▶ _ENTRIES SHOWN_:

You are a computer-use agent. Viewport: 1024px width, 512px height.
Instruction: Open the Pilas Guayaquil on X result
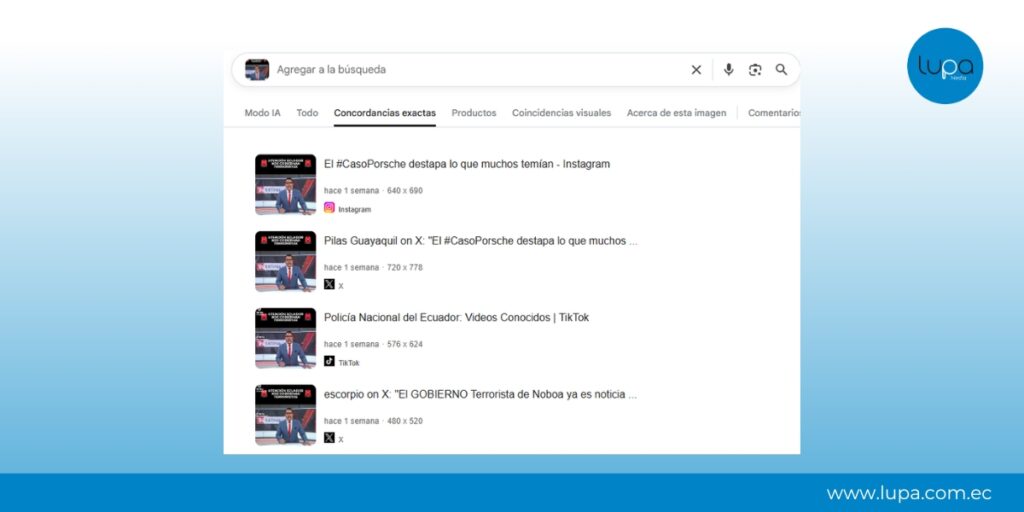tap(480, 241)
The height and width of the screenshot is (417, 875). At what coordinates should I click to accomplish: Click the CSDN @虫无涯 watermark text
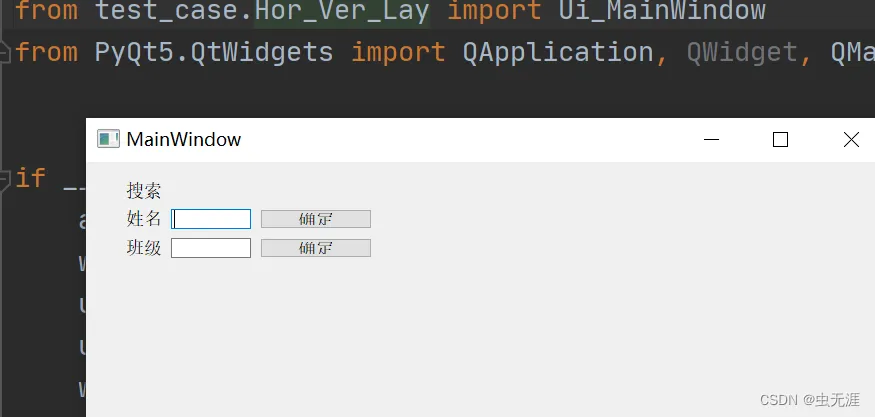coord(810,400)
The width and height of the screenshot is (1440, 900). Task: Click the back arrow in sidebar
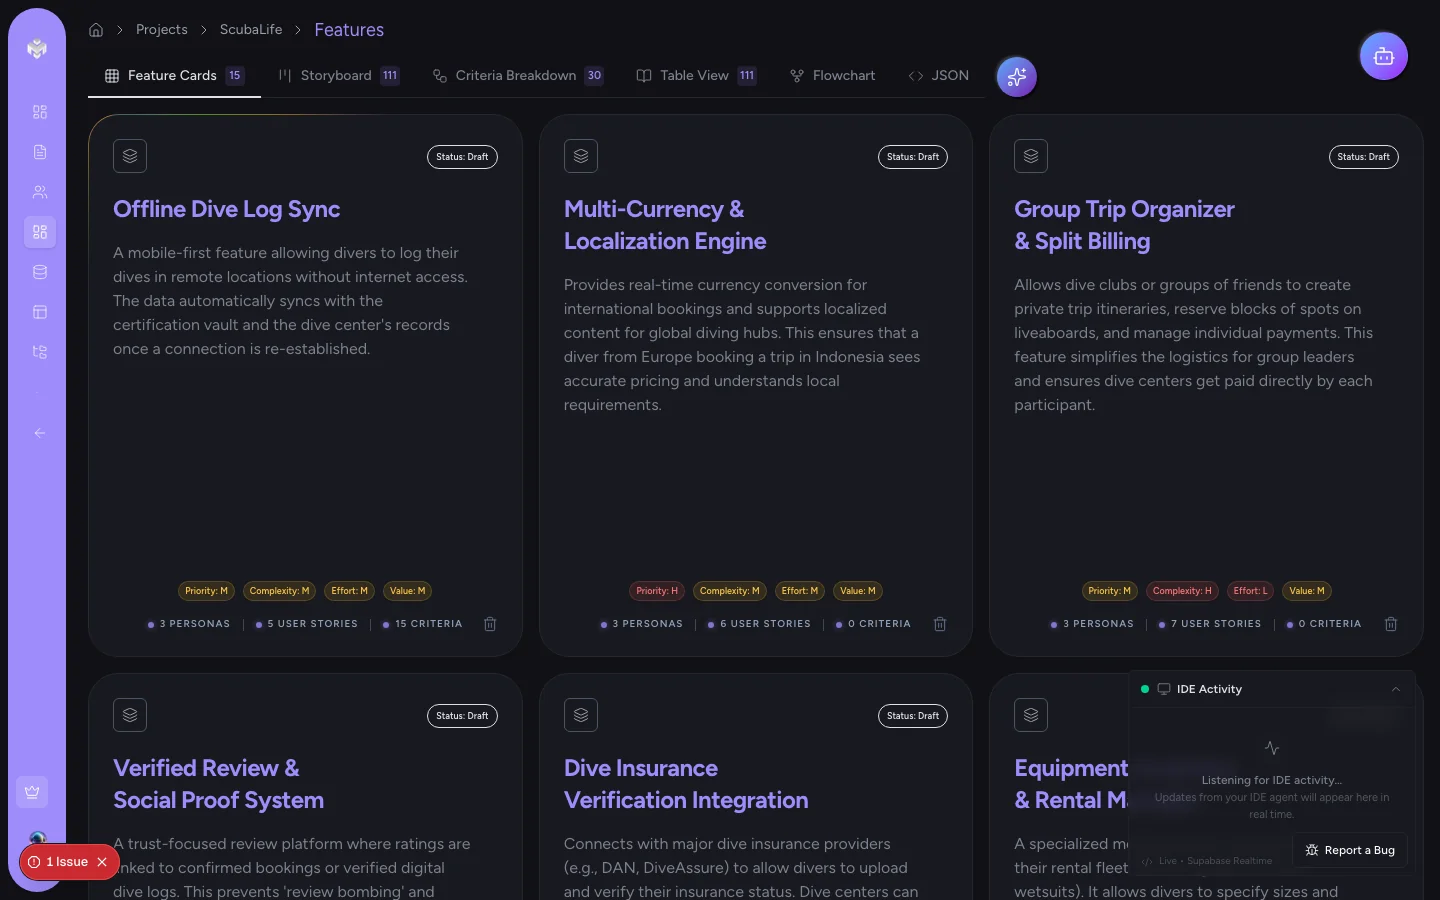[x=40, y=433]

▶ _WORK TO DO_: Scale the stretch of lines from the one containing "The height and" through the last line, giving those lines again with their requests and multiplying every coordinate in the answers by 0.75, rounded to whole numbers with halves going up. Reproduce only that stretch, and leave the pictures out.

▶ _WRITTEN REPLY_:
The height and width of the screenshot is (417, 875). At what coordinates should I click to accomplish: Click the CSDN @虫无涯 watermark text
coord(608,300)
The width and height of the screenshot is (1440, 900). Task: Click the back arrow in sidebar
[x=30, y=325]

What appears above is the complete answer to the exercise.